I had gone from incredibly broke and in debt (I paid for my own college this way) to what I had considered luxury living with a job I never dreamed I’d have.
You see, I always hated “girly” things. Therefore, having a career where I was able to make a living driving a pickup, working with my hands (and my mind) in overalls, cutoffs, and jeans was a dream come true.
For a young woman with too much ambition, I was on cloud nine. I was able to build a new sense of identity and self-worth from the labor I would put in.
I also loved the element of surprise my existence brought to the world I was entering. It’s amazing the people who struggled to comprehend a young woman working with tools, trucks, and electronics. What others may have found insulting, I found empowering.
SURROUNDING YOURSELF WITH BETTER MAKES YOU BETTER
I also continued to work with people twice my age (at one point three times my age) for which I credit my “growing up fast” to.
My greatest mentors and friends have almost always been older, wiser, and critical of me. Looking back, these things made me wiser as well. As a young adult, I had gone through a large evolution of character in a small period of time - and something I couldn’t be more thankful for now.
BUT… goals, dreams, and ambitions can’t stop when life gets comfortable, and for me, it started getting too comfortable.
After a couple years complacency sets in. Things become more of a grind than a pursuit. I figured this was the time (when you feel like you got what you always wanted) when people get bored with life, with each other, and with their career.. but really they are just bored with themselves. I was bored with myself.
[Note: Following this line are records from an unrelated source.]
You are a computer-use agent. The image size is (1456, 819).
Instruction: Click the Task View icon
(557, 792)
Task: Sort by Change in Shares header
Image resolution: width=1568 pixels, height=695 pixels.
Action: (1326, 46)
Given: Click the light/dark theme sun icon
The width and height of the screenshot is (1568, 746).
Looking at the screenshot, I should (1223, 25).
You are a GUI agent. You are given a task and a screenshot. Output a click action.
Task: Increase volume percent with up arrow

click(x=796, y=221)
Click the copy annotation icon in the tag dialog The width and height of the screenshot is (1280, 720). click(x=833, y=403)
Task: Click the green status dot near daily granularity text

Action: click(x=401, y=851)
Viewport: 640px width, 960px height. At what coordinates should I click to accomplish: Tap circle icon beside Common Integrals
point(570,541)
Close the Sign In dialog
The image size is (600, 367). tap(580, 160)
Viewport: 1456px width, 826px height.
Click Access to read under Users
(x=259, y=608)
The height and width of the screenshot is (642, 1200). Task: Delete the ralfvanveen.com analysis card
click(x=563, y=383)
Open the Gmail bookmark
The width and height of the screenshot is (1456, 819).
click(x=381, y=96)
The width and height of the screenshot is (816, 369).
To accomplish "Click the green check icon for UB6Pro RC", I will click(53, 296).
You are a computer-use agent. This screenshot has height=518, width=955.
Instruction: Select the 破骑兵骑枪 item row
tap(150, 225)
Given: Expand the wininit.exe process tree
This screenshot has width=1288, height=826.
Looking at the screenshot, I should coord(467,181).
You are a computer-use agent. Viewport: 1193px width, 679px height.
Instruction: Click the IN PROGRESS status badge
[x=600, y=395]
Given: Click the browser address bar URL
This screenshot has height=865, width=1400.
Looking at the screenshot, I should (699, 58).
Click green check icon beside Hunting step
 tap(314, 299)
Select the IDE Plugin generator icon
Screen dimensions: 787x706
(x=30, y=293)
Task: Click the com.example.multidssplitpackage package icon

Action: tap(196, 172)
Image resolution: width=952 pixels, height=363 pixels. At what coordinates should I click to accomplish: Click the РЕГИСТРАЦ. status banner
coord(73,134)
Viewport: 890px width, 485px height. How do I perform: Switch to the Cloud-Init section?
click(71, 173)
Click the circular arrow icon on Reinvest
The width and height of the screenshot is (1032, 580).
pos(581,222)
At this point, all I could think about was “where does my story go from here?”
So I decided to rewrite it.
I told my husband and family I was quitting my career (and my nearly finished master’s degree) to create an opportunity for a “better home life for my future family”… but really I did it for me. I needed to do it for me. To be a better me.
I needed to feel a rush of the unknown, of goals, challenges, changes, and pursuing things I didn’t know I wanted yet. I wanted to build something from the ground up. I didn’t know exactly how, or what, or where it would lead: but I needed to do it anyways.
I wanted to take the most important things to me and see what I could do with them.
I knew that what I had was good but it didn’t stop me from wanting better.
So just like that, I quit. I told my boss that I needed a change, to pursue something that was exhilarating for me.
He never judged me, criticized me, or asked anything in return for his years of advice. He simply wished me the best and in his own way, reminded me it would all work out.
He was right… it worked all out.
WHEN IT’S WORTH THE RISK
As a human, comfort is our greatest sense of relief. However, it’s our discomfort that reminds us that we are alive and reminds us to keep pushing to be better.
In the span of my very short tenure as an adult, I’ve been able to educate myself, fly through airplanes, run a 3-state mesonet, travel the country, and leave a great life for an even better one.
Most importantly, I’ve learned that my own happiness is up to me. It isn’t up to my husband, my parents, my friends, or my job. Only me.
I make my own money, my own dreams, and I make my own happiness, with nothing buy hardwork and learning how to be comfortable with discomfort.
Perhaps most importantly however, I’ve learned to embrace the people who have always chosen to believe and drown the rest of the criticism out.
Hopefully someday I can invest my knowledge and support in someone I owe nothing to, too.